Ronald Hofmann
Ronald Hofmann

Reputation: 1430

UIDatepicker returns wrong value

my UIDatepicker returns a wrong value and I don´t understand why. See picture.
It shows 0 hours and 1 min but the label shows -1 hour.
I don´t find an time zone to set up. I expected that my app uses the time zone of the machine it´s on.

My action to fill the label:

- (IBAction)datePickerDateChanged:(id)sender {
   [_timerOutput setText:[NSString stringWithFormat:@"%@", [_timePicker date]]];
}

I´m on a German system and I set the UIDatepicker to German but it still shows hours and mins.
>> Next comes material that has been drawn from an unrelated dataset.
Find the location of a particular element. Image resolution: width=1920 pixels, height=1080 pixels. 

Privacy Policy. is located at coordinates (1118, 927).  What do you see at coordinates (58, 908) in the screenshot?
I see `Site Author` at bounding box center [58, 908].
Any idea what I´m doing wrong?

Ronald

enter image description here

Upvotes: 1

Views: 693

Answers (1)

vikingosegundo
vikingosegundo

Reputation: 52237

This is the date and time in GMT wintertime (== UTC). use a NSDateFormatter to adjust it, it should use the default timezone by default. you also can set another.

try

NSDateFormatter *dateFormatter = [[NSDateFormatter alloc] init];
[dateFormatter setDateStyle:NSDateFormatterMediumStyle];
[dateFormatter setTimeStyle:NSDateFormatterMediumStyle];
NSString *myDateString = [dateFormatter stringFromDate: [_timePicker date]];
NSLog(@"%@", myDateString);

Some theory:

A NSDate object does not represent what we call a date in every-days sense, like a day or a time of range, or what ever. It represents a single point in time. with sub-millisecond precision. And it does so by counting time intervals. From the beginning of a certain era. and by definition it is keeping UTC timezone as reference.
The internal counter will always be counting in UTC-context, it is your responsibility to display it correctly. But the NSDateFormatter is of huge help for that.
BTW: That your displayed time is a UTC time formatted one is also shown by +0000, as it has 00 hours and 00 minutes timezone offset from UTC.